- [Document section]
Momentum Podcast: 670

How to Change Your Behavior Faster

by Alex Charfen

Introduction

For entrepreneurs, the growth of our business directly correlates to the growth that we experience ourselves. Each new level of growth in our company causes behavior within ourselves to change almost completely. One of the reasons so many entrepreneurial business gets stuck and stop growing is that entrepreneurs stop changing their behavior and growing themselves. It's incredibly difficult for a business to grow when the owner doesn't. In this episode of the Momentum Podcast, Alex is going to share a personal example of how behaviors need to change in order for your business to grow. In addition, he is going to share the process he uses to identify behaviors that are causing issues for him and how he goes about changing them fast. I hope you enjoy.

Episode Description

The path to growth for an entrepreneur goes directly through behavioral change.

At each new level of growth for our company, our behaviors change almost completely.

One of the reasons so many entrepreneurial businesses get stuck and stop growing is that entrepreneurs stop changing behavior and growing themselves. It's incredibly difficult for a business to grow when the owner doesn't.

In the past few years, I found a way to change behavior faster. This process is not intuitive, but it works like crazy and also provides significant support for your team.

Resources Mentioned:

https://billionairecode.com

Full Audio Transcript

Alex Charfen: This is the Momentum Podcast.

Speaker 2: For entrepreneurs, the growth of our business directly correlates to the growth that we experience ourselves. Each new level of growth in our company causes behavior within ourselves to change almost completely. One of the reasons so many entrepreneurial business gets stuck and stop growing is that entrepreneurs stop changing their behavior and growing themselves. It's incredibly difficult for a business to grow when the owner doesn't. In this episode of the Momentum Podcast, Alex is going to share a personal example of how behaviors need to change in order for your business to grow. In addition, he is going to share the process he uses to identify behaviors that are causing issues for him and how he goes about changing them fast. I hope you enjoy.

- [Things to do]
• A. Decide whether each statement below agrees with the podcast episode page, answering yes or no and quoting the words that settle it. (i) The episode is number 670 of the Momentum Podcast. (ii) The episode description calls the process for changing behavior faster intuitive. (iii) Alex Charfen speaks the first line of the transcript.
• B. According to the podcast episode page, what does the path to growth for an entrepreneur go directly through?
• C. Extend the transcript on the podcast episode page past its last line.

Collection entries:
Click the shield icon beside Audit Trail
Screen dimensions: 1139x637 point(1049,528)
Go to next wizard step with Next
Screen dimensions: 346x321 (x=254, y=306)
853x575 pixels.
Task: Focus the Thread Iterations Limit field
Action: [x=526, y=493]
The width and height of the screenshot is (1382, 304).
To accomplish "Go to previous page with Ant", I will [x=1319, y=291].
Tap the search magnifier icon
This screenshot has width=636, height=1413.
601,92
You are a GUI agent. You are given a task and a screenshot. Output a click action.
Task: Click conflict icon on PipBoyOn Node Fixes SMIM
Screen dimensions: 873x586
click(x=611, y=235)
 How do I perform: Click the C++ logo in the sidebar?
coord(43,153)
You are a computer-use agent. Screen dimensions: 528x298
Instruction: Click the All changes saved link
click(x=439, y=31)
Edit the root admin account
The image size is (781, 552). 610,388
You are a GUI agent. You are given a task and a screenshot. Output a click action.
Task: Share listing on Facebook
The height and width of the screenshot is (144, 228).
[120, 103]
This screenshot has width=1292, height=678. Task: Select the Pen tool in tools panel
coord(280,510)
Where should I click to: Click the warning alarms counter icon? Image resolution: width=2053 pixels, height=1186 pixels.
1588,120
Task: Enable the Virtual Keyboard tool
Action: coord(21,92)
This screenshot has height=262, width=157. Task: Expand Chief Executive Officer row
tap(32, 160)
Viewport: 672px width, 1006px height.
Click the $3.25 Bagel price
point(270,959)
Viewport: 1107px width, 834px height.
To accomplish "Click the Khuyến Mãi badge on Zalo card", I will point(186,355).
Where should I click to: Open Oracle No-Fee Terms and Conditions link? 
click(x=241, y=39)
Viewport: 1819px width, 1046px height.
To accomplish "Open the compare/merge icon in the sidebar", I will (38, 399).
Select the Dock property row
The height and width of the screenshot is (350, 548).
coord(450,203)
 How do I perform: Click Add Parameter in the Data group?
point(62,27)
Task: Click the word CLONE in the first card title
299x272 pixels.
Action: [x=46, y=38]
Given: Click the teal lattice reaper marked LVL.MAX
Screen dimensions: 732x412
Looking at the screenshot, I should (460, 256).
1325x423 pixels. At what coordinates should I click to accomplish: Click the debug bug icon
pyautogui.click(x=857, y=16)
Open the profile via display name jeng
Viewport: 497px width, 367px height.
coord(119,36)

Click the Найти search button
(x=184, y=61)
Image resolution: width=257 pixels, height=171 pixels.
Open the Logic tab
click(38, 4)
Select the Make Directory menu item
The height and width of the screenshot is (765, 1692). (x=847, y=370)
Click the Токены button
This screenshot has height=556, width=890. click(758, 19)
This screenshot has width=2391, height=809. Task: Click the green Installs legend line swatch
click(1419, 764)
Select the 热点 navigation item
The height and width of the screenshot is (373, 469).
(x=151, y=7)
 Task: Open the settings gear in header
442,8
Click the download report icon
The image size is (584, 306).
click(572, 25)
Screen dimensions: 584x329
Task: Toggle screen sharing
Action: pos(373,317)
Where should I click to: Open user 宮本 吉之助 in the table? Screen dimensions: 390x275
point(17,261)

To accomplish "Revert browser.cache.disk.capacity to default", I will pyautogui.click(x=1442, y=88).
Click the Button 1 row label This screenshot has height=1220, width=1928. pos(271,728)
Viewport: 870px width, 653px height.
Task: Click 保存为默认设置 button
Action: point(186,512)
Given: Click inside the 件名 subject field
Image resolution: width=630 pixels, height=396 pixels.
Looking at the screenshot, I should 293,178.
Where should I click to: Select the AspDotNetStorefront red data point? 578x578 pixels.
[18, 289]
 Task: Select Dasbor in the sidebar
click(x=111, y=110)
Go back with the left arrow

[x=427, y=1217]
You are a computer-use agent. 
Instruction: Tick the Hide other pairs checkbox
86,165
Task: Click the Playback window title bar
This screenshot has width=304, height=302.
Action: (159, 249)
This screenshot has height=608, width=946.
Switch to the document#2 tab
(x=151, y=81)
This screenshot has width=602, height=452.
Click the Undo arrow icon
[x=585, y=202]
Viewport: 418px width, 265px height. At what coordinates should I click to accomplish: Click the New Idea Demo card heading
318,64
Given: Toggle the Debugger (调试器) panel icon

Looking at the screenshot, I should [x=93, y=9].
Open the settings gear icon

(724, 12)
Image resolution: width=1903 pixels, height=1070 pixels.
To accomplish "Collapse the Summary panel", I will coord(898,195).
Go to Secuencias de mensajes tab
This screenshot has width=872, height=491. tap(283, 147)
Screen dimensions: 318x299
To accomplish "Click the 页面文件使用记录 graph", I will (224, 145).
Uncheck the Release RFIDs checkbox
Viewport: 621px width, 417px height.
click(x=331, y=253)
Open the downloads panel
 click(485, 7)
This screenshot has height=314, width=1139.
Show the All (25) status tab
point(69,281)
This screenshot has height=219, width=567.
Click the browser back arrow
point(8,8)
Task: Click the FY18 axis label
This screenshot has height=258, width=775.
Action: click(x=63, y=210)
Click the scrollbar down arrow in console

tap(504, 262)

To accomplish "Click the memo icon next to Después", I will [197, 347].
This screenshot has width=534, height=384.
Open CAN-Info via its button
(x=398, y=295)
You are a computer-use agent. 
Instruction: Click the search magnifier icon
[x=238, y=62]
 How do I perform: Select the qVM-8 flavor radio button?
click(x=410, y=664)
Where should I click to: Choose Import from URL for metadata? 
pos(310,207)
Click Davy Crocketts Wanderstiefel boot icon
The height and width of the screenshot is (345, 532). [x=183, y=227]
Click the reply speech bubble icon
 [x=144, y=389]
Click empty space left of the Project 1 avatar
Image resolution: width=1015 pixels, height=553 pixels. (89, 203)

- [Written answers]
• A.
(i) Yes: "Momentum Podcast: 670"
(ii) No: "This process is not intuitive, but it works like crazy"
(iii) Yes: "Alex Charfen: This is the Momentum Podcast."

• B. Behavioral change.

• C.
Alex Charfen: I'm Alex Charfen, and this is the Momentum Podcast, made for empire builders, game changers, trailblazers shot takers, record breakers, world makers, and creators of all kinds. Those among us who can't turn it off and don't know why anyone would want to. We challenge complacency, destroy apathy, and we are obsessed with creating momentum so we can roll over bureaucracy and make our greatest contribution. Sure, we pay attention to their rules, but only so that we can bend them, break them, then rewrite them around our own will. We don't accept our destiny, we define it. We don't understand defeat because you only lose if you stop. And we don't know how. While the rest of the world strives for average and clings desperately to the status quo, we are the minority, the few who are willing to hallucinate there could be a better future. And instead of just daydreaming of what could be, we endure the vulnerability and exposure it takes to make it real. We are the evolutionary hunters. Clearly, the most important people in the world because entrepreneurs are the only source of consistent, positive human evolution. And we always will be.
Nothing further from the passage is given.